AUFGABEN —
1) Fassen Sie im Bericht über die Kunstschau den Absatz, der mit „Eine Brücke gibt’s dort auch“ beginnt, als knappe Stichpunktliste zusammen und behalten Sie dabei seine wesentlichen Fakten bei.
2) Führen Sie den Bericht über die Kunstschau nach seinem letzten Satz weiter.

TEXTAUSZUG —
____

Brücke der Herzlichkeit: Kunstschau in der Werfthalle Düsseldorf-Reisholz
Immer dieser Song! „Über sieben Brücken muss du gehen“. Kaum hat Kurator Klaus Fischer den Ohrwurm erwähnt, da wird man ihn nicht mehr los. Dabei geht es in der wildromantischen Kunsthalle an der Reisholzer Werftstraße gar nicht um einen mühseligen Weg (obwohl die Location ziemlich abgelegen ist), sondern um die Brücke als Metapher der Verbindung. „Ost-West: Brücken bauen – nach innen wie außen“ ist der etwas umständliche Titel einer Ausstellung von 15 Künstler*innen, die Ulrich Mennekes und sein sozial engagierter Verein XU Kulturprojekt Düsseldorf zusammenbrachten. Mit Jazz von Norbert Hambloch and Friends und viel Begeisterung wurde die Schau eröffnet.
Eine Brücke gibt’s dort auch. Aus Pappe. Mitten im Raum hat der Maler Georg H. Schmidt mit dem „café creativ“ der Diakonie ein imponierendes Objekt aufgebaut. Schöne Bögen, Blumendeko. Besucher, besonders Kinder, sind aufgerufen, zusammen weiter daran zu bauen, bis die Brücke steht. Denn das Gemeinsame zu suchen, ist die soziale Absicht der Kunstaktion, die auch Raum hat für die leidenschaftlichen Werke von talentierten Besucher*innen der Diakonie-Tagesstätten, wo mittel- und wohnungslose Menschen eine Zuflucht finden.
Gäste aus Meck-Pomm
Mit den Profi-Künstlern teilen die creativ-Leute jetzt den Schauplatz und die Wertschätzung – eine herzerwärmende Aktion. So wollte es der Initiator Wilfred H. G. Neuse, Fotograf und Multimedia-Künstler. Ein Wunsch zu einem besonderen Geburtstag, aber das soll man nicht verraten. Neuse verwandelt Fotografien und Vorlagen älterer Meister mit alchimistischer Digitaltechnik in neue, geheimnisvolle Bilder auf glänzender Aluminiumplatte. Der „Wanderer über dem Nebelmeer“, Ikone des Caspar-David-Friedrich-Jahres, geistert da durch ein aufgelöstes Universum: „What would Caspar say today?“ fragt der Titel.

____

BEREITGESTELLTE DATEN —

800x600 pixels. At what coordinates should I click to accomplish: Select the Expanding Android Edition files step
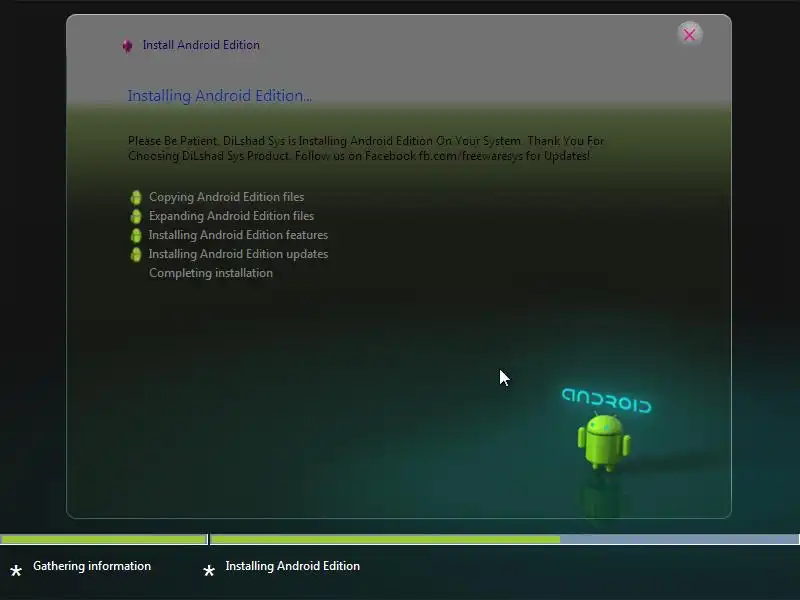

____

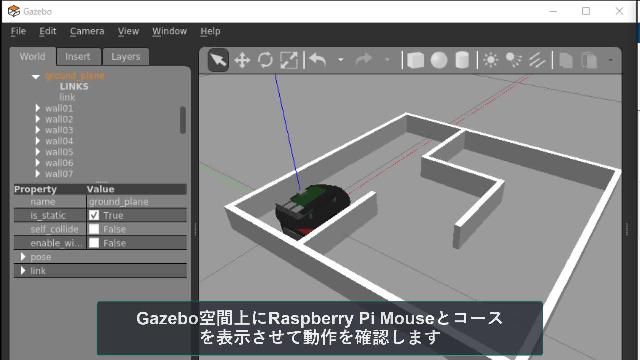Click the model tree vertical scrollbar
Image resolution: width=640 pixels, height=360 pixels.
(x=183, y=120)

____

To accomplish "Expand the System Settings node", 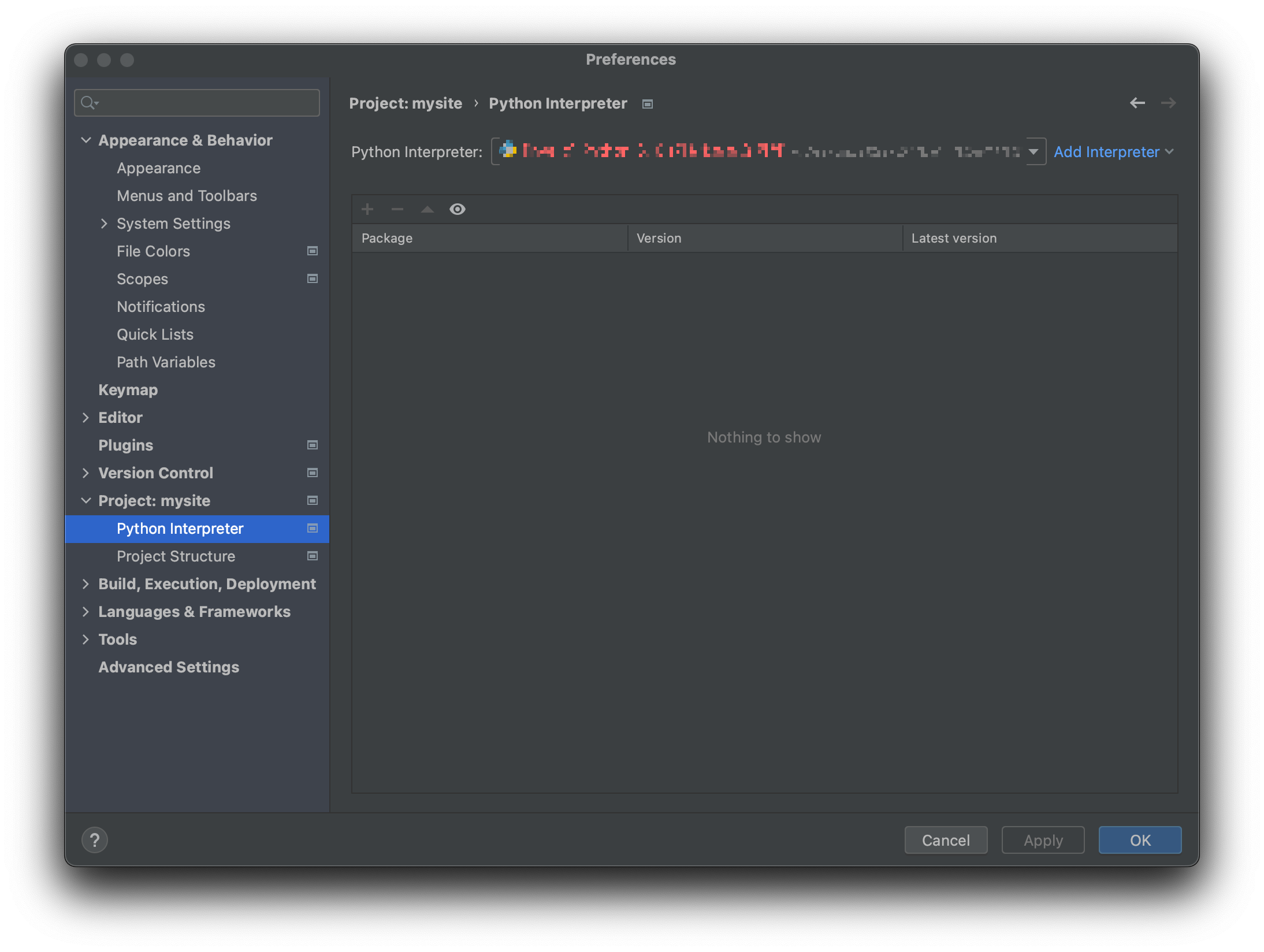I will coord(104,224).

____

LÖSUNGEN —
1)
- Der Maler Georg H. Schmidt hat mit dem „café creativ“ der Diakonie mitten im Raum eine Brücke aus Pappe aufgebaut, mit schönen Bögen und Blumendeko.
- Besucher, besonders Kinder, sollen gemeinsam daran weiterbauen, bis die Brücke steht.
- Die soziale Absicht der Kunstaktion ist, das Gemeinsame zu suchen.
- Die Aktion bietet auch Raum für Werke talentierter Besucher*innen der Diakonie-Tagesstätten, in denen mittel- und wohnungslose Menschen Zuflucht finden.

2)
Vor einiger Zeit war Neuse zu Gast in der Kunstszene Neubrandenburg (Mecklenburg-Vorpommern) und hat eine Gegeneinladung versprochen. Brückenschlag. So kommen zwei junge Künstler aus dem deutschen Osten nach Düsseldorf-Reisholz. Mit ganz verschiedenen Positionen. Paul Raddatz ist ein Meister des 1line-painting, das heißt, er zeichnet Räume, Figuren und Landschaften aus einer fließenden Linie. Es entstehen klare, bunte Kompositionen, die gute Laune machen, wie der „Kunstpalast“, in den Raddatz zeichnerisch seine eigenen Bilder gehängt hat, oder der „Samstagabend“ mit Bierchen, Plaudern und Sonnenschirm.
Unendliche Umarmung
Raddatz’ Malerkollege Tom „Tomu“ Wollenberg hat melancholischere Inhalte. Seine gestisch expressiven Bilder wirken aus der Ferne abstrakt, aus der Nähe erkennt man Dinge und Figuren, eine „Unendliche Umarmung“ oder „Zerbrochene Brücken“. Wollenberg kann auch ganz akademisch zeichnen: Mit Kohle auf Holz würdigte er „Die Trümmerfrauen aus Neubrandenburg“, die aus Ruinen neue Häuser bauten. Er hat die Zeichnung bewusst nicht fixiert, sie darf mit der Zeit verschwinden wie die Erinnerung. Und ist umso kostbarer.
Auch Ulrich Mennekes arbeitet mit Erinnerungen, die nicht präzise sind. Eher Hinweise, Assoziationen für jeden von uns. Quelle seiner Inspiration sind Fotografien aus dem Familienalbum, die er benutzt, vergrößert, in Installationen präsentiert. Eine „Silberhochzeit“ in Holthausen 1932 wurde so zum Monumentalbild. Rechts am festlichen Tisch legt Opa Ferdinand Mennekes den Arm um die Gattin Margarete. Aber das muss man nicht wissen. Wer die Menschen sind, die sich feingemacht hatten im Jahr vor der Nazi-Machtergreifung, welche Beziehungen sie hatten, Ansichten, Streitigkeiten, darf geraten werden – und verglichen mit der eigenen Familien-Vergangenheit.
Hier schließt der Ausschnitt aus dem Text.